Tal vez el mundo no ha cambiado tanto desde el 11-S, cuando 2.750 personas perdieron su vida y los estadounidenses el sentido de seguridad, salvo porque americanos y europeos hoy tienen angustias económicas como las de cualquier hijo de vecino en el mundo. La creación de un enemigo islámico y hasta musulmán no tuvo eco en Latinoamérica, a excepción de Colombia, cuya necesidad de potencializar la palabra terrorista, aunque sin la asociación islámica, derivaba de su necesidad de defenderse del terror que la azotaba y que no puedo pedir a nadie, que no lo viviera, que lo comprenda. Sin embargo, esta situación aisló a Estados Unidos y fragmentó los afectos en el sur del continente y que solo gracias a la crisis económica actual parecen estar comenzando a restaurarse. ¡Qué paradoja!

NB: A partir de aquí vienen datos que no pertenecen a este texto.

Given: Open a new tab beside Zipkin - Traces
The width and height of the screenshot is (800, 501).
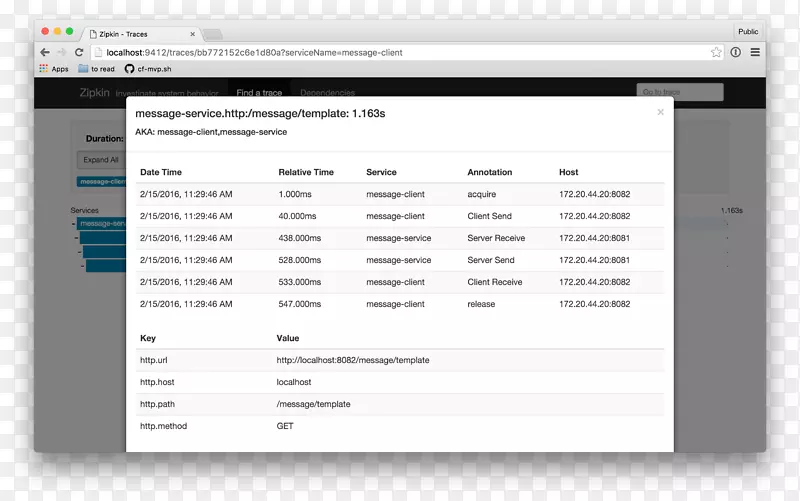Looking at the screenshot, I should [212, 34].
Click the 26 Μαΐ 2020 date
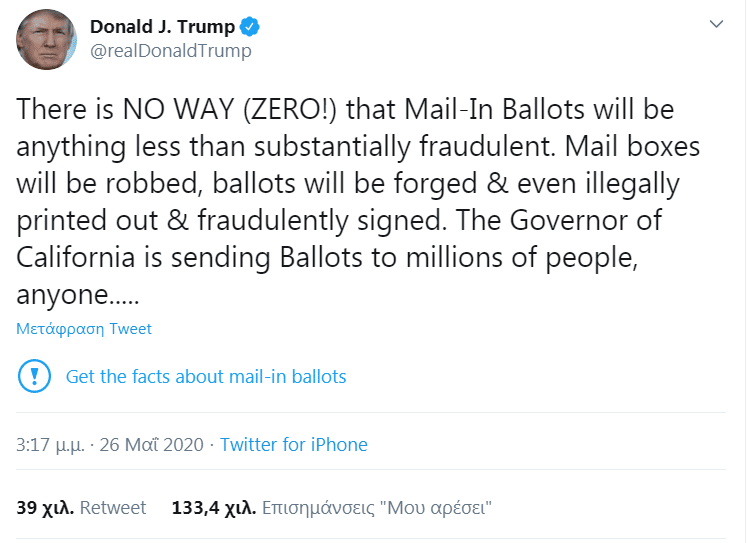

Pasada una década, Estados Unidos conmemora su peor tragedia. No comparto esta calificación porque sería irrespetuoso con quienes mueren por el hambre o la guerra, y aunque no es menos triste en términos de pérdida de vidas humanas injustamente sacrificadas, creo que sí han tenido peores tragedias, solo que tal vez esta la perciben así por la espectacularidad mediática y casi cinematográfica con que se transmitió, o tal vez porque el pueblo americano encuentra en este hecho un símbolo de su vulnerabilidad.

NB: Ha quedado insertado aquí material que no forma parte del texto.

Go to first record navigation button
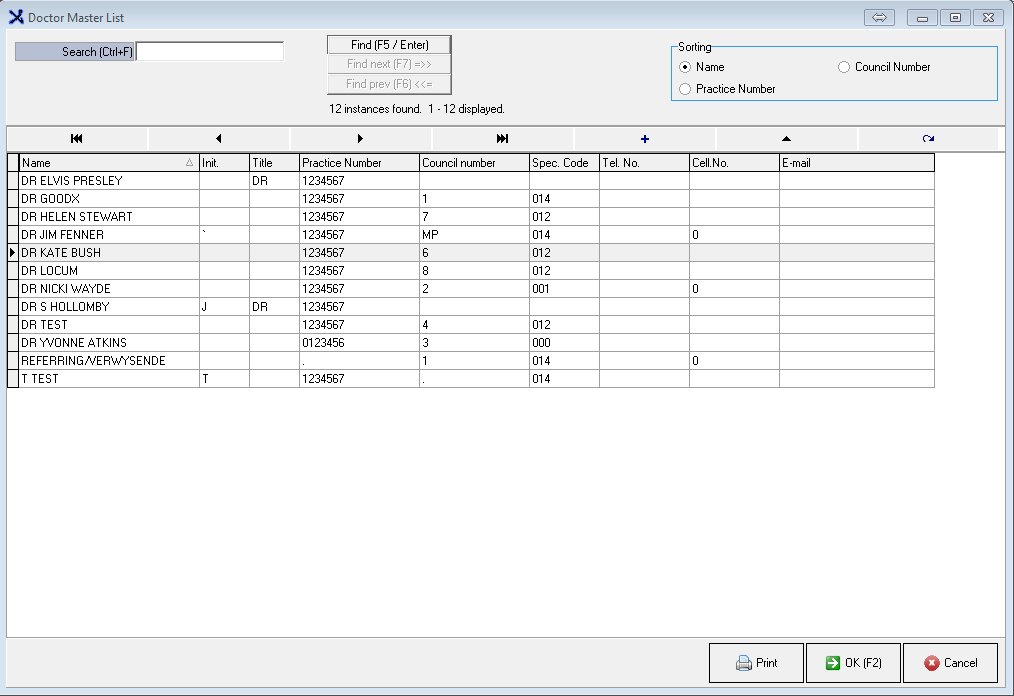 pos(77,139)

En tan solo diez años, hemos visto a los americanos embarcarse en dos guerras formales en Irak y Afganistán, otras informales como las de Pakistán e Irán, otras en alianza con la OTAN como las de la antigua Yugoslavia, la actual en Libia y la posiblemente futura en Siria. No entiendo cómo no ven en esto una “peor tragedia”, ni siquiera por el número de sus propios muertos. Lo preocupante es que el gasto militar mueve una industria que es a su vez una gran generadora de empleo, y ello explica por qué la guerra terminó volviéndose una actividad económica más rentable que construir hospitales, carreteras o escuelas. Por otra parte, estas guerras y demás conflictos del Medio Oriente tienen como común denominador al petróleo.
Me gusta Estados Unidos y aprecio a todos los americanos que conozco, pero no acepto que ello me obligue a discriminar a los árabes o a los musulmanes. ¿Cómo es que los pueblos de los grandes astrónomos y matemáticos, de “Las mil y una noches” y de los grandes poetas, resultaron en nuestro imaginario como salvajes, atrasados, incultos y etiquetados como terroristas islámicos? Ese no es el pueblo cuya ley dicta el Corán ni yo voy a ejercer la xenofobia contra los que profesan el islam.